B. The Labor Dispute and CSF's Withdrawal Assessment

In 1981, TIME-DC's longstanding, nation-wide trucking operation felt the pinch of the recent deregulation of the trucking industry. Stating that it could no longer effectively compete with new, non-unionized trucking companies, TIME-DC notified the Teamsters National Freight Industry Negotiating Committee ("TNFINC") that it wished to negotiate a contract tailored to TIME-DC's particular needs, preferably by individual negotiations with each local International Brotherhood of Teamsters ("Teamsters") union. Through the period of deregulation, labor arrangements in the trucking industry were governed by a series of collective bargaining agreements negotiated on one side by TNFINC, acting as the exclusive agent for Teamsters locals, and on the other side by a multiemployer bargaining group representing a wide array of freight companies. Pursuant to such agreements, TIME-DC was obligated to make payments to pension funds such as CSF. Thus, in 1981, TIME-DC broke away from the multiemployer group in the hope of cutting labor costs by negotiating bilaterally with TNFINC, or through a series of negotiations with the local unions.

TNFINC was hardly receptive to this challenge to its national bargaining authority. Negotiations between TIME-DC and TNFINC quickly broke down, and a strike called by TNFINC against TIME-DC in April of 1982 immobilized TIME-DC's general commodities operation. Within weeks, TIME-DC shut down 80 or 85 of the approximately 100 terminals that it operated, removed office furniture and operating equipment, and, by May 1982, released its entire sales staff. In August of that year, the Teamsters made an unconditional offer to return to work. Nonetheless, TIME-DC recommenced only a fraction of its former operations, opening a limited, special commodities operation on the West Coast. TNFINC informed TIME-DC in December, 1982, that it desired to resume negotiations. The two parties negotiated face-to-face twice in 1983, and exchanged letters in 1984, but neither side was willing, it seems, to concede to the essential demands of the other.

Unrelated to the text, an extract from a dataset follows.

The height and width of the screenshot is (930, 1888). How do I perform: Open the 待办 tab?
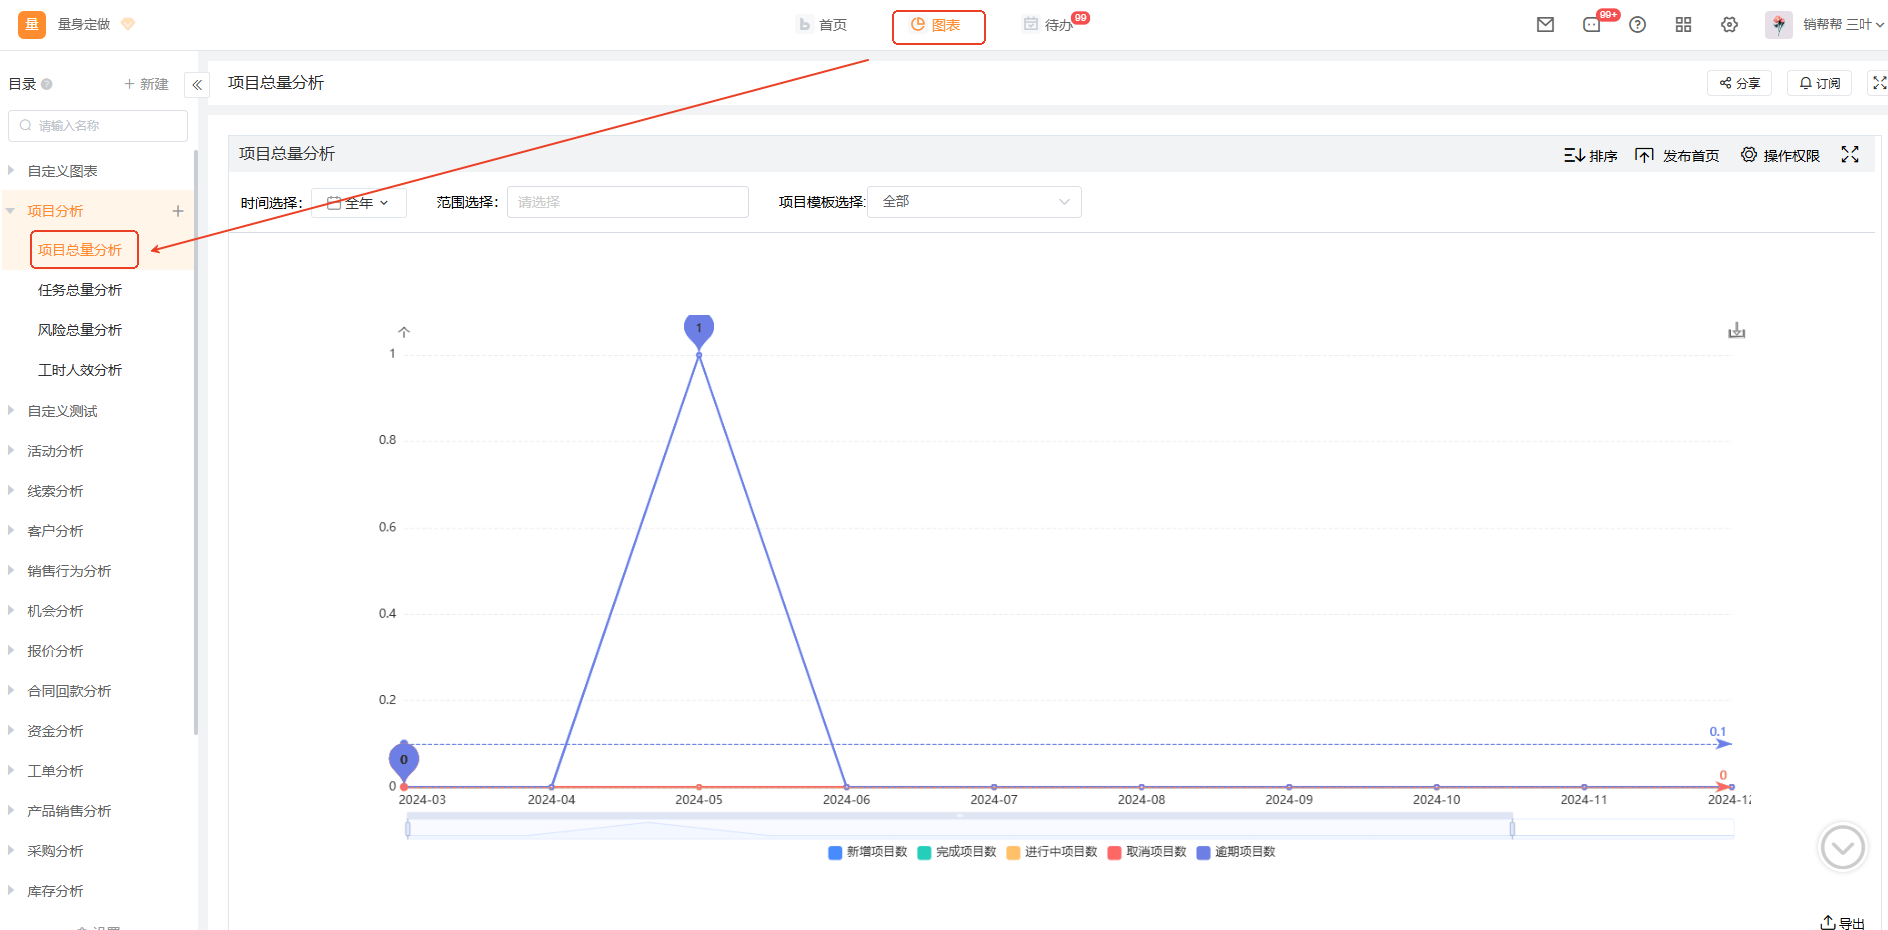tap(1048, 25)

Beginning in 1983, a number of multiemployer plan sponsors, for one reason or another, took TIME-DC's substantial reduction or cessation of contributions to the pension plans as a withdrawal from their plans, and assessed withdrawal liability against TIME-DC. Because many of these funds had not followed the proper procedures in assessing liability 1 or had operated in a biased manner, 2 and all had failed to give adequate consideration to the MPPAA's "labor dispute exception," 3 TIME-DC was able to obtain district court injunctions against the withdrawal liability assessments without first arbitrating the disputes.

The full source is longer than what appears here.